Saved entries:
----------------------------------------

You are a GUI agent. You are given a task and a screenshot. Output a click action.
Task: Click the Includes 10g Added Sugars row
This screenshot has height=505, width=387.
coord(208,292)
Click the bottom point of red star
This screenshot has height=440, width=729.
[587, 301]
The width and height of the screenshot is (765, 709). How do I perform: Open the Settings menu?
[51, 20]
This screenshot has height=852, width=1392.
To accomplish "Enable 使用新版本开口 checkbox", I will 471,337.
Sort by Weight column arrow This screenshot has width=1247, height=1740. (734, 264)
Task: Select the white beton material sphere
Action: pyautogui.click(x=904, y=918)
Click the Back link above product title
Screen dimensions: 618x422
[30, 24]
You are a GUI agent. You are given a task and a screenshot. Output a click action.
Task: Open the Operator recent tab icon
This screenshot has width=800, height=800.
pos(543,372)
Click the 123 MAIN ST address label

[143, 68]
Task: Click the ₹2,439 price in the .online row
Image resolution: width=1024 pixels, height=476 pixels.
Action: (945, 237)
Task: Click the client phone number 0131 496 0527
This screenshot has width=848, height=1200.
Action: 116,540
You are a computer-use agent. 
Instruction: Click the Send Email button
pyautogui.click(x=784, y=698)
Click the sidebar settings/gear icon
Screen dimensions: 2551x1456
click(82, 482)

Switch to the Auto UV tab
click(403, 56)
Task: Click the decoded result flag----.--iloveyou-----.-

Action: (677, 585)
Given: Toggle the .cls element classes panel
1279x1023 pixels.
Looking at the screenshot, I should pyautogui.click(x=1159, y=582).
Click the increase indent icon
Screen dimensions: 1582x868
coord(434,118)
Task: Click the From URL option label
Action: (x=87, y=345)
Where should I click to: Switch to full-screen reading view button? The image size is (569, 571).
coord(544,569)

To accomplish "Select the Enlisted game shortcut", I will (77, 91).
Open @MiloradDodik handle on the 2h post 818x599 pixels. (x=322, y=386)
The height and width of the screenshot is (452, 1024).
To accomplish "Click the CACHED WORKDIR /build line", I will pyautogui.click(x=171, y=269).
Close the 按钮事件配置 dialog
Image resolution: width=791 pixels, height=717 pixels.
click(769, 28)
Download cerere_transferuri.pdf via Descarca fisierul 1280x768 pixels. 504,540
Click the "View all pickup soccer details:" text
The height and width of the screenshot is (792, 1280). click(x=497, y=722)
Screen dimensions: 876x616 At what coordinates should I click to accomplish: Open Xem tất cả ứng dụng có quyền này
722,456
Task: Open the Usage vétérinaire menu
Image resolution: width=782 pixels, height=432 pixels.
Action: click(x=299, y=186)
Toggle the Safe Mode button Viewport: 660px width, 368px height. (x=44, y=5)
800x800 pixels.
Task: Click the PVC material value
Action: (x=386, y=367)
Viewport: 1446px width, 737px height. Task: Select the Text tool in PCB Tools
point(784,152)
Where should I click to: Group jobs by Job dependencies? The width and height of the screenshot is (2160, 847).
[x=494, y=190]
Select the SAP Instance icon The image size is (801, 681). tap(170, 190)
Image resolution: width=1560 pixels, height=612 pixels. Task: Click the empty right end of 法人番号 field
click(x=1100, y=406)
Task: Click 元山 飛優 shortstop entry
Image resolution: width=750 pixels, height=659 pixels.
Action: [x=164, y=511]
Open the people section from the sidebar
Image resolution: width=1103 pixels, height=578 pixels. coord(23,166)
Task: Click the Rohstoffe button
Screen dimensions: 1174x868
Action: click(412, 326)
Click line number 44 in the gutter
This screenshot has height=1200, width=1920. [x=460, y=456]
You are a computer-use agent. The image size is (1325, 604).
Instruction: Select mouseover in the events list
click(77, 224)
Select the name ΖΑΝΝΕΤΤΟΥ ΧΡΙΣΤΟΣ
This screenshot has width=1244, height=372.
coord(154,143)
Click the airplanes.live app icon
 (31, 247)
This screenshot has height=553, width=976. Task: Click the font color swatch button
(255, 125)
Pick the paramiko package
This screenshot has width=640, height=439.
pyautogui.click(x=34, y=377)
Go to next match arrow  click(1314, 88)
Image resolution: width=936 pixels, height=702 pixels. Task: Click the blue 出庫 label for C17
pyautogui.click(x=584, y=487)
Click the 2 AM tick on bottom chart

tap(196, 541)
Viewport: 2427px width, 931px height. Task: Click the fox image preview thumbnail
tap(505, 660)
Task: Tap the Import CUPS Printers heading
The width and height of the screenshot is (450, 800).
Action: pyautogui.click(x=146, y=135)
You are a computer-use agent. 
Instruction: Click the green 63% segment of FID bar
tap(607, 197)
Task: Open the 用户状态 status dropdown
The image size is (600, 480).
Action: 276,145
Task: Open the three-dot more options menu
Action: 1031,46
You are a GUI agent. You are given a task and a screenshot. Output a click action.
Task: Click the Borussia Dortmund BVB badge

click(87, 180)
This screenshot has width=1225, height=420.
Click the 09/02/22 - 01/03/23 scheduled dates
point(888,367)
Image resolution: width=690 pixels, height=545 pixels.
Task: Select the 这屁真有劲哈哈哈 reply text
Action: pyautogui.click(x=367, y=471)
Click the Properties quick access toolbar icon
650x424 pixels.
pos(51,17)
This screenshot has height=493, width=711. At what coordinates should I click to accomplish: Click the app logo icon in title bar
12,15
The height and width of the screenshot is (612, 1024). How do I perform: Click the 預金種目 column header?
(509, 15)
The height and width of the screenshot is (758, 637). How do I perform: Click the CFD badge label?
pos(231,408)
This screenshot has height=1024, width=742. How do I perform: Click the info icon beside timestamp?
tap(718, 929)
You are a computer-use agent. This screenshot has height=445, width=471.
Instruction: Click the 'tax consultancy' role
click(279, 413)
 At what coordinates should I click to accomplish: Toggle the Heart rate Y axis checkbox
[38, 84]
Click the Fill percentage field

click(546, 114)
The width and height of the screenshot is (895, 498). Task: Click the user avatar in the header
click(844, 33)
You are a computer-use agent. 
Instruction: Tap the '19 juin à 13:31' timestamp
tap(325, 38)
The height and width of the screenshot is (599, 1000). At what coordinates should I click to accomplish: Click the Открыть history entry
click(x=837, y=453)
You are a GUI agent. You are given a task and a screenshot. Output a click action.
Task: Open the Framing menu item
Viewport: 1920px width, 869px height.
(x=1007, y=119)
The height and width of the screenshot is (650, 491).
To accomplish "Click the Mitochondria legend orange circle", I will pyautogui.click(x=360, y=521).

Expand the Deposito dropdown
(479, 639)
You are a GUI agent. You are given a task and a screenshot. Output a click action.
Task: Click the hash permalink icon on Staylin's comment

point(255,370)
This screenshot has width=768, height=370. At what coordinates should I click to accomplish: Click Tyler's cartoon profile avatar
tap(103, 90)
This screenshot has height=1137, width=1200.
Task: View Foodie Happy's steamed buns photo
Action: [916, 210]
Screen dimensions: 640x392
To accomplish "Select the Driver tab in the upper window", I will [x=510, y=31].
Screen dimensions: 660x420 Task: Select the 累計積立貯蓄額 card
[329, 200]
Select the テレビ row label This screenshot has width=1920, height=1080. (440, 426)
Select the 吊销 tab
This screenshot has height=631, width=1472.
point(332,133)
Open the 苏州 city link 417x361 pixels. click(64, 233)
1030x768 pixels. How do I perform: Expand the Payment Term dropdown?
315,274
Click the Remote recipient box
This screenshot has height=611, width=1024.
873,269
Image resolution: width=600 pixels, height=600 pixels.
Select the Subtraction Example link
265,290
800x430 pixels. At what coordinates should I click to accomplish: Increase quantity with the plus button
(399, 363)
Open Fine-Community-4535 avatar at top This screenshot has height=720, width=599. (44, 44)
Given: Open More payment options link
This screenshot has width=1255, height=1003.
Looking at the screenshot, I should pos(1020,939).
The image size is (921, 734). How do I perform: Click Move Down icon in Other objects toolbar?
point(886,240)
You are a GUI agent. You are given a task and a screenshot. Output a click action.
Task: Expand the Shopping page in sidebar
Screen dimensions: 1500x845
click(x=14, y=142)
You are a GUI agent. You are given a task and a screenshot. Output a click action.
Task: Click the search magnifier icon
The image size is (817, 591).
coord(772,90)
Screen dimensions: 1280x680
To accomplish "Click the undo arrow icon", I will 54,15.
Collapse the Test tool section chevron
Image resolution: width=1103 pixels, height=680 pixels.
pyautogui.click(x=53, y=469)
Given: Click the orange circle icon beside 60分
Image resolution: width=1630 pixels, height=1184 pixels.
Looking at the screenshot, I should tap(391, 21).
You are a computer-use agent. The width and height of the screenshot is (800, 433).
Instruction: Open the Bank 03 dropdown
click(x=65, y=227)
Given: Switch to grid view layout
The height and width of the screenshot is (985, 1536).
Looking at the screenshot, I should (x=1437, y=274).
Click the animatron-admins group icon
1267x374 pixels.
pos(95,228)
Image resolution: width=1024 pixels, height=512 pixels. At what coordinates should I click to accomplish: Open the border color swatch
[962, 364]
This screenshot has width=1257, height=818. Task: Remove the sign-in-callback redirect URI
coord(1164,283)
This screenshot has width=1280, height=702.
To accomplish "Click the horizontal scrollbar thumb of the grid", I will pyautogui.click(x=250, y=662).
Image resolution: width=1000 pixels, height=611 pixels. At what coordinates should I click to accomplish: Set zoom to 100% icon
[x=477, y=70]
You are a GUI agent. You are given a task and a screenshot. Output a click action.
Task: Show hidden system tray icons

----------------------------------------

TASK PROMPT:
Only the lines from the top of the data through the line that contains "The height and width of the screenshot is (452, 1024)." should be quoted, exactly as they stand.

EXPECTED ANSWER:
You are a GUI agent. You are given a task and a screenshot. Output a click action.
Task: Click the Includes 10g Added Sugars row
This screenshot has height=505, width=387.
coord(208,292)
Click the bottom point of red star
This screenshot has height=440, width=729.
[587, 301]
The width and height of the screenshot is (765, 709). How do I perform: Open the Settings menu?
[51, 20]
This screenshot has height=852, width=1392.
To accomplish "Enable 使用新版本开口 checkbox", I will 471,337.
Sort by Weight column arrow This screenshot has width=1247, height=1740. (734, 264)
Task: Select the white beton material sphere
Action: pyautogui.click(x=904, y=918)
Click the Back link above product title
Screen dimensions: 618x422
[30, 24]
You are a GUI agent. You are given a task and a screenshot. Output a click action.
Task: Open the Operator recent tab icon
This screenshot has width=800, height=800.
pos(543,372)
Click the 123 MAIN ST address label

[143, 68]
Task: Click the ₹2,439 price in the .online row
Image resolution: width=1024 pixels, height=476 pixels.
Action: (945, 237)
Task: Click the client phone number 0131 496 0527
This screenshot has width=848, height=1200.
Action: 116,540
You are a computer-use agent. 
Instruction: Click the Send Email button
pyautogui.click(x=784, y=698)
Click the sidebar settings/gear icon
Screen dimensions: 2551x1456
click(82, 482)

Switch to the Auto UV tab
click(403, 56)
Task: Click the decoded result flag----.--iloveyou-----.-

Action: (677, 585)
Given: Toggle the .cls element classes panel
1279x1023 pixels.
Looking at the screenshot, I should pyautogui.click(x=1159, y=582).
Click the increase indent icon
Screen dimensions: 1582x868
coord(434,118)
Task: Click the From URL option label
Action: (x=87, y=345)
Where should I click to: Switch to full-screen reading view button? The image size is (569, 571).
coord(544,569)

To accomplish "Select the Enlisted game shortcut", I will (77, 91).
Open @MiloradDodik handle on the 2h post 818x599 pixels. (x=322, y=386)
The height and width of the screenshot is (452, 1024).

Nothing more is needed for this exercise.